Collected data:
'''

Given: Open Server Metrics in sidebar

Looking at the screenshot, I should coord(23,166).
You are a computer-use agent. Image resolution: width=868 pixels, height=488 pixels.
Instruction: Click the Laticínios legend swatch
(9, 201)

'''

Work to complete - Word-for-word copies of all the records are required.

Completed task -
Given: Open Server Metrics in sidebar

Looking at the screenshot, I should coord(23,166).
You are a computer-use agent. Image resolution: width=868 pixels, height=488 pixels.
Instruction: Click the Laticínios legend swatch
(9, 201)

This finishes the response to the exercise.